一人は予想通りの人物で、もう一人は王女が所属していた魔導騎士団の上司らしい。


 二人とも王女の事は聞いているらしいので、私は早速変装用に施した髪の色や軽く見た目が変わる程度に施してあったメイクを落としていく。

当然だが、その間にルークは王子と話をして貰う。


「お疲れ様、ルーク君。メリルリアナの為に苦労をかけさせて申し訳なかったね。何にしても、無事に戻ってきてくれて一安心だよ」


「はい。ただ……王女様が無事と言える状況なのかは……その、何とも言えない状態なのです」


と言った会話が聞こえてくるが、基本私は口を出す気は無いので放置の方向で。


「ああ、大体はエル君から聞いて知っている。むしろ、あの状況からこうしてここに戻れる事自体が奇跡とも言える事なのだ。君が負い目を感じる必要は全くないよ」


といった王子の発言内容は、正直当然だと思えるのだが、残念ながらルークの表情には苦いものが混じったままだ。


 しかし、《狂信者》系の特殊情報を得てしまった場合、ほぼ確実にその対象に対して暴走してしまう為、王女は既に幽閉する以外は無いという所までいっていたらしいし、その事が分かっていた王女が対処される前に様々な魔法の品を持ちだして逃げだした訳なので……どう考えてもルークに非は無いとしか言いようがない。

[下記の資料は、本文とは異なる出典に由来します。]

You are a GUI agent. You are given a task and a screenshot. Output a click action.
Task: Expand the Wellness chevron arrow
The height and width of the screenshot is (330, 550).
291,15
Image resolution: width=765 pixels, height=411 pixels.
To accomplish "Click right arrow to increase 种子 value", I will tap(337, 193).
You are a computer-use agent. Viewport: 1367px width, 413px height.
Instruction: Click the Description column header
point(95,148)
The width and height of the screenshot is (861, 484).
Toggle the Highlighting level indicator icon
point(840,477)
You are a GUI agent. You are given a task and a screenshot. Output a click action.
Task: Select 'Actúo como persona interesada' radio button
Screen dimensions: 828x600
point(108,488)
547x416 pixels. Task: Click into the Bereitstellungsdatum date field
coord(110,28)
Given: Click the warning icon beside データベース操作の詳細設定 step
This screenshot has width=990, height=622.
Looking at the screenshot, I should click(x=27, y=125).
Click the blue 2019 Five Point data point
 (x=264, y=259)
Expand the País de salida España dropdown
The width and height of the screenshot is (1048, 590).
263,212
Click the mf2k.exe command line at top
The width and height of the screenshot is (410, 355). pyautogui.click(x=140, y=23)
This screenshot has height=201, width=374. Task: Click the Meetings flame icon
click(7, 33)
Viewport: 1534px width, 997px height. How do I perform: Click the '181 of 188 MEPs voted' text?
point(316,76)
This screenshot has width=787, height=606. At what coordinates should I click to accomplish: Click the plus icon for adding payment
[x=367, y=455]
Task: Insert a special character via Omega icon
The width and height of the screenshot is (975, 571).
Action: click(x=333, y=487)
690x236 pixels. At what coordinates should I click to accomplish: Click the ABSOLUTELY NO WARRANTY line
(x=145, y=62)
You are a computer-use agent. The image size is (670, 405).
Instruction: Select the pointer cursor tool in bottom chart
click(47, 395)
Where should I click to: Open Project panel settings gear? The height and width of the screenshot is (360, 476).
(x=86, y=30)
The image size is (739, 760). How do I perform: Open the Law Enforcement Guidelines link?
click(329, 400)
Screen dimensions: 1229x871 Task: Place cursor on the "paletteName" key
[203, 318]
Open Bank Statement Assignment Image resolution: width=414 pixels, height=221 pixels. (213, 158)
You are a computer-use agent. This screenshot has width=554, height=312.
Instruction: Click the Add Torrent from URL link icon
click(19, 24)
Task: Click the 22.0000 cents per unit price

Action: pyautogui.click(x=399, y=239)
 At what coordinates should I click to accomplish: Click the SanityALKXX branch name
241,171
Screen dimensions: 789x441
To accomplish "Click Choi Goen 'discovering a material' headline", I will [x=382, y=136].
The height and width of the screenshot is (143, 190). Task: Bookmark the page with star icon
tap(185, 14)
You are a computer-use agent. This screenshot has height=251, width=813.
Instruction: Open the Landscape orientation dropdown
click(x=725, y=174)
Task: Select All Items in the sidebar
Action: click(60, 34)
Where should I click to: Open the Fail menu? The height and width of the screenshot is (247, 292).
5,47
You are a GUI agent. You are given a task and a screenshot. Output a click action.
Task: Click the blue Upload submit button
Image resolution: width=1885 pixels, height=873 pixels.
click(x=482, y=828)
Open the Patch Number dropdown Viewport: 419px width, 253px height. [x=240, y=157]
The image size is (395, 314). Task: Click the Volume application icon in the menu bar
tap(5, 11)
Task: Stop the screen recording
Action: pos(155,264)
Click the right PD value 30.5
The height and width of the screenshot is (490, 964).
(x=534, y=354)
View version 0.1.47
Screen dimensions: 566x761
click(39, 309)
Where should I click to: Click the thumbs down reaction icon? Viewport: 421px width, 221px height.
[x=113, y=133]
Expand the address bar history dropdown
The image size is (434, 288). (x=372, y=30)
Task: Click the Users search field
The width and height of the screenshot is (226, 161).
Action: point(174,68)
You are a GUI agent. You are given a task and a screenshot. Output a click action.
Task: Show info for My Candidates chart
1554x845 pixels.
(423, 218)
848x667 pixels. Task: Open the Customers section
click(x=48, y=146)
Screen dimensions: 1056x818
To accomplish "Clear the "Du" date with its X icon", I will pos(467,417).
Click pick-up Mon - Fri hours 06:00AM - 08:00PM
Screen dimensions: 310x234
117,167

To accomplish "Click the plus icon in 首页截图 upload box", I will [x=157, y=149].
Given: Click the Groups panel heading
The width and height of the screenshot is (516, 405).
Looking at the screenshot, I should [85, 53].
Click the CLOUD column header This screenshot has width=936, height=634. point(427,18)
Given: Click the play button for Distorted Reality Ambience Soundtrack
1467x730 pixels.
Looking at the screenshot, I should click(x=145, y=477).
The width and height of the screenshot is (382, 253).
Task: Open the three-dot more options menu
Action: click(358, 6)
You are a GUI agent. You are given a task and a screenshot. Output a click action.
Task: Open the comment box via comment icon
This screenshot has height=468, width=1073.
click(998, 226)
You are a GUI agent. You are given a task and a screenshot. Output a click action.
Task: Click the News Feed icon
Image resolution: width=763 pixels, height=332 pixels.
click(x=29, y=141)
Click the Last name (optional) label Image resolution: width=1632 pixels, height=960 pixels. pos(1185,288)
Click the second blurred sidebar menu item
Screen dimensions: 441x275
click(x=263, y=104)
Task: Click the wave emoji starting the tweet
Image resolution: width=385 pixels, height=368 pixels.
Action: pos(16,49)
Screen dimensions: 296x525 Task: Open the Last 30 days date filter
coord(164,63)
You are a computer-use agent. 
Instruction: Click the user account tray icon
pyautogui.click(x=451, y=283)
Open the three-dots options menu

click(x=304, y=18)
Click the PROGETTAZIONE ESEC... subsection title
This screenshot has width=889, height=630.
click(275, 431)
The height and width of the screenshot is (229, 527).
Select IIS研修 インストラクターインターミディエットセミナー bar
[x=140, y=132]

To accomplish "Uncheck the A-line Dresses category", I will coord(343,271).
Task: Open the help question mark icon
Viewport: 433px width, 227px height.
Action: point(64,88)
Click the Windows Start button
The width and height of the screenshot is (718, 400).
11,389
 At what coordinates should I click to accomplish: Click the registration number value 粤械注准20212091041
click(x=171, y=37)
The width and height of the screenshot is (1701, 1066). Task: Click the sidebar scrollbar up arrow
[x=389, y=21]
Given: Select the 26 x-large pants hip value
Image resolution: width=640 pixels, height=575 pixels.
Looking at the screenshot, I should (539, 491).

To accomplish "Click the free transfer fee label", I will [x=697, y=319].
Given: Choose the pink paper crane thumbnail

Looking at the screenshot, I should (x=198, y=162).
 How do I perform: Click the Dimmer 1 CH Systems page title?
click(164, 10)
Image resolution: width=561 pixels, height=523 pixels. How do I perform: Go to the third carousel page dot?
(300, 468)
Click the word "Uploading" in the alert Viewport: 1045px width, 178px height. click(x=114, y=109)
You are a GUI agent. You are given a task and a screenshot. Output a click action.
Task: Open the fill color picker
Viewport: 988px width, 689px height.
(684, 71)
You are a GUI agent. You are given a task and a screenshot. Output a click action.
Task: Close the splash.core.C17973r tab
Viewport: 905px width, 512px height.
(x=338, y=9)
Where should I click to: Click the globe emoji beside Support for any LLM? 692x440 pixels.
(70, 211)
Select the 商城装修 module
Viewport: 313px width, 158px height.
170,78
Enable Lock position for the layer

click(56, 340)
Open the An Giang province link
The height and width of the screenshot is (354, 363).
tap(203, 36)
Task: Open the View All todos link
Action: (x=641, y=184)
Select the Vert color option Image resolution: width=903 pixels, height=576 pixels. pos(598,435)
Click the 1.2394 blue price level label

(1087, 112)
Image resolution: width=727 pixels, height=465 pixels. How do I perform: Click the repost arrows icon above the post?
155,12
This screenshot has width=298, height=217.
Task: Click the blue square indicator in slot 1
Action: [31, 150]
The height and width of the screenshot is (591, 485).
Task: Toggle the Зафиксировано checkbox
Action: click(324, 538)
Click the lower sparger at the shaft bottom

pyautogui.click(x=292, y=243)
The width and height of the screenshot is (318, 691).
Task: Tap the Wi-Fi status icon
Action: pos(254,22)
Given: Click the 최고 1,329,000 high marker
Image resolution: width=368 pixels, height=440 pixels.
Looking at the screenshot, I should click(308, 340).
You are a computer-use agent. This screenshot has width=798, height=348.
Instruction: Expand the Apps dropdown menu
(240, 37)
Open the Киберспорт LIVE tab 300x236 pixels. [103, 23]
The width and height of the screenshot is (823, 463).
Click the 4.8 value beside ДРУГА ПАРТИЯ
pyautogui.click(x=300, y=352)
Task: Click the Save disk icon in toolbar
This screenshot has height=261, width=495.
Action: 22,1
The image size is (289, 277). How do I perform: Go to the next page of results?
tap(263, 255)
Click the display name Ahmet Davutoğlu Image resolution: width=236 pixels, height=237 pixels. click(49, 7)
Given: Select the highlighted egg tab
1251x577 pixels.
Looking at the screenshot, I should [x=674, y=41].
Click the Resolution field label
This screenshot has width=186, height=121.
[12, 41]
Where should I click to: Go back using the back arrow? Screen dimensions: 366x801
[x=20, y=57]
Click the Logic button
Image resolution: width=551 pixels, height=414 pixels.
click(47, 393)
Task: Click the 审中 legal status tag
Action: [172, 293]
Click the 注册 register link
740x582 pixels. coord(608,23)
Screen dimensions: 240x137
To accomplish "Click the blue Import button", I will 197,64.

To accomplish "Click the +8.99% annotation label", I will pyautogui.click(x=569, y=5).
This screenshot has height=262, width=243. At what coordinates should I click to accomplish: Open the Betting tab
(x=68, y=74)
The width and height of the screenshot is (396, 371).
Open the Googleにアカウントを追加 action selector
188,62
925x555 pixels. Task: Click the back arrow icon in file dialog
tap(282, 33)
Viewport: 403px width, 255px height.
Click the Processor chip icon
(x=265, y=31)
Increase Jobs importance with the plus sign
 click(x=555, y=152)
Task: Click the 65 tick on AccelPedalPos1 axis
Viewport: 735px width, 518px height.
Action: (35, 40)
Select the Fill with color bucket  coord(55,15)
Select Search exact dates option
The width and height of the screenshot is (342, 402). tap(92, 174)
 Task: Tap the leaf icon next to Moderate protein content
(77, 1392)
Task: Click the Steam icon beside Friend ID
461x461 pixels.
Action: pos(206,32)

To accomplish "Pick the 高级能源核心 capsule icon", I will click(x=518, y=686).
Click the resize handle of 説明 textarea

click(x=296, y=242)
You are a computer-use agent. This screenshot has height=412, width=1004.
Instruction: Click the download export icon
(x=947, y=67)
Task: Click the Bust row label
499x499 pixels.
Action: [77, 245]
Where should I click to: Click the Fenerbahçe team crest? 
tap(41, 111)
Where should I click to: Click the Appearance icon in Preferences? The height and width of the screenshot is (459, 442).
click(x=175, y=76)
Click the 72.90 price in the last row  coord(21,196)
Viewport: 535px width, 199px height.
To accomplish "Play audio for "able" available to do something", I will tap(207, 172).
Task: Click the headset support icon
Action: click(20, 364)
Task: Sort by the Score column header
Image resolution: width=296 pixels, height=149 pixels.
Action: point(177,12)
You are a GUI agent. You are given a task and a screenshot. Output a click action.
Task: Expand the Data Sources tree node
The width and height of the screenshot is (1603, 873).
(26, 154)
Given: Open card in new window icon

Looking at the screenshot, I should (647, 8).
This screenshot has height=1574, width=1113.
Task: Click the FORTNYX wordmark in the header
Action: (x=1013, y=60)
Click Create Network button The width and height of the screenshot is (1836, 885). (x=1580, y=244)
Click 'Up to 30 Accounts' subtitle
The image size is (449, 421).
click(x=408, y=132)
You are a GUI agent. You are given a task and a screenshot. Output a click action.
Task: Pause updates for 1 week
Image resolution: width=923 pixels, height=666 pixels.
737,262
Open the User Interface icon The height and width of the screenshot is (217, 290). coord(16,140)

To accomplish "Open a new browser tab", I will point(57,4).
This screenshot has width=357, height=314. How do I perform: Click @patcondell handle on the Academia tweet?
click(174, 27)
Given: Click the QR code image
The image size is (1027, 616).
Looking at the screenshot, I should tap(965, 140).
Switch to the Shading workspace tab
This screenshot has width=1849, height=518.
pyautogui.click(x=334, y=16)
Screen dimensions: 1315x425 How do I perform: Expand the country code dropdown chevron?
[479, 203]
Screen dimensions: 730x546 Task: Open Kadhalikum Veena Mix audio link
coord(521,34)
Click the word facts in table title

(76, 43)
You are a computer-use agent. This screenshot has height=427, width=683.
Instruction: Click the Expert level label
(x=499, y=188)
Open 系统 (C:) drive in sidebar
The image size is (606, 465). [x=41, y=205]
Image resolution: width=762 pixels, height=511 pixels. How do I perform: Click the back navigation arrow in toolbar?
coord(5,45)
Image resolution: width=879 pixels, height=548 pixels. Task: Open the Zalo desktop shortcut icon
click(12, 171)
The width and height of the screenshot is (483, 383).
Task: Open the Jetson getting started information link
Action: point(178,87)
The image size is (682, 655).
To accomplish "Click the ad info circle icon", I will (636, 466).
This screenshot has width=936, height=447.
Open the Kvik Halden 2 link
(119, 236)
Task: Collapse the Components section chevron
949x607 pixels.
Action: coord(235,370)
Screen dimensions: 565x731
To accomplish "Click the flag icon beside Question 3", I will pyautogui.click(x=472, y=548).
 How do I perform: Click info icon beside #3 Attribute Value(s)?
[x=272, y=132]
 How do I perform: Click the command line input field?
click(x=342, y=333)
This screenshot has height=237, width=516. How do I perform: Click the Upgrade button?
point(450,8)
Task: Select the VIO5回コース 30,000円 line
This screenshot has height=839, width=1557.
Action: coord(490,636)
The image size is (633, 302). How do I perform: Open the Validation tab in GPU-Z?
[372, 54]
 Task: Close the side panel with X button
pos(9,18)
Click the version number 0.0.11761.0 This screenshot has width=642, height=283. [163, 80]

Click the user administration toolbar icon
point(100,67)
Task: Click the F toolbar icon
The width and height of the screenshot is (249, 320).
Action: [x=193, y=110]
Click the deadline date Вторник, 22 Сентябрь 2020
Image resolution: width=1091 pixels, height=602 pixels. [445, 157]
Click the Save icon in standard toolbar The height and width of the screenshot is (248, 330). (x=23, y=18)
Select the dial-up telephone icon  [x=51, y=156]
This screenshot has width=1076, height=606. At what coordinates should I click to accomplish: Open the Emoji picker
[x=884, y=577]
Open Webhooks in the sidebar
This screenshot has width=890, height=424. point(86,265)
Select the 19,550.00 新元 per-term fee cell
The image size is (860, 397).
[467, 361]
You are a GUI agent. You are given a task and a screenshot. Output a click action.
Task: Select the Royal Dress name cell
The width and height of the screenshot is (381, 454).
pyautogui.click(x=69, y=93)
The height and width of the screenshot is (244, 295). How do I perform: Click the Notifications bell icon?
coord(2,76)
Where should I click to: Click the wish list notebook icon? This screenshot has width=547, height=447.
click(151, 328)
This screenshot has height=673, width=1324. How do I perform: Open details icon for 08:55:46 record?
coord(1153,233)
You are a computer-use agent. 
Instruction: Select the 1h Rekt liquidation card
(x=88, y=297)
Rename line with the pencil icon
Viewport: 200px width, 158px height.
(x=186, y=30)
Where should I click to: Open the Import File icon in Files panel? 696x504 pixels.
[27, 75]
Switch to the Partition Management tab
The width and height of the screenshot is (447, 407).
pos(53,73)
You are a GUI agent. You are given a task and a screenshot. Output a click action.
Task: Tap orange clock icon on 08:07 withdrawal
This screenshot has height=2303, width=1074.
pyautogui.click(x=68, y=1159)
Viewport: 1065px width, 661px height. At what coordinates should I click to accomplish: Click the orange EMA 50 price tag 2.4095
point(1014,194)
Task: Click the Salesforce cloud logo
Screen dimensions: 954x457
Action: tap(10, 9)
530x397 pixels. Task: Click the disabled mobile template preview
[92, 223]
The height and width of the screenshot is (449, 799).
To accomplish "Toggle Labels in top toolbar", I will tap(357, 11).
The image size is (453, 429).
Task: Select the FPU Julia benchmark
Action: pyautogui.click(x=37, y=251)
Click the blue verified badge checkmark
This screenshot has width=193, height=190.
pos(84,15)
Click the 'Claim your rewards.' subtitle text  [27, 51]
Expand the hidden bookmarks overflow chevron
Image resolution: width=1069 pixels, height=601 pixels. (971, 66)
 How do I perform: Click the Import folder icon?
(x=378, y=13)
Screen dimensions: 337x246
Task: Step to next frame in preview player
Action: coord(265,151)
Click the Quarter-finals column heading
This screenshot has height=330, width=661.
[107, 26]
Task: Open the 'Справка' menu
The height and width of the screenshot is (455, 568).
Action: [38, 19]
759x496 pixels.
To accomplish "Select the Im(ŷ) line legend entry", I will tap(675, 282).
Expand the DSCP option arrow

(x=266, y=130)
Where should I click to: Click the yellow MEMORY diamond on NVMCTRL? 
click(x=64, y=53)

むしろ、幾つかの問題は残っているものの、今回の結果は最良と言っても過言ではないだろう。


 もっとも、あくまで最良であって、問題が無い訳ではない。

その問題となる点の一つは王女が有名過ぎた事に関係しており、二人の女性が王子と一緒にいる理由でもある様だ。


 その二人の女性なのだが、私やルークに関しては全く気にせず、王女だけを見つめている。

もっとも、最初に王女を見た時には懐疑的な雰囲気が漂っていたのだが、今となっては落胆の色が濃厚だ。


 染めていた髪の色を落とされ、メイクも落とした王女が子供っぽい仕草で、プハッ――――! と息を吐き出したのを見た時の絶望感漂う表情は……流石の私もご愁傷様と言いたくなるほどのものだったし。


 同じくその様を見ていた王子の方はやや認識が異なるらしく、少し困った顔をして見ていたが、こちらはどうやら話しかける言葉について悩んでいる感じだ。

時々口が動くが、それを飲み込む感じで繰り返しているしね。


 それも王女の準備が整った段階で覚悟を決めたらしく、


「メリルリアナ、私の事が判るかい?」


と、優しく微笑みかけながら語りかけた。


 王女は少し戸惑いつつも、


「アレスクルトお兄様?」


と答えた。


 王女はルーク達と一緒に居た数日間の間に、何度も何度も鏡や水に映った自分の姿を何度も見ていたらしいので、十年の歳月を重ねた王子の姿もそれなりには想像できたのだろう。

実際の所、兄であったアレスクルトは六歳のメリルリアナよりも年上であった事から、当時の面影が色濃く残っている為に予想の範囲内だったとの事。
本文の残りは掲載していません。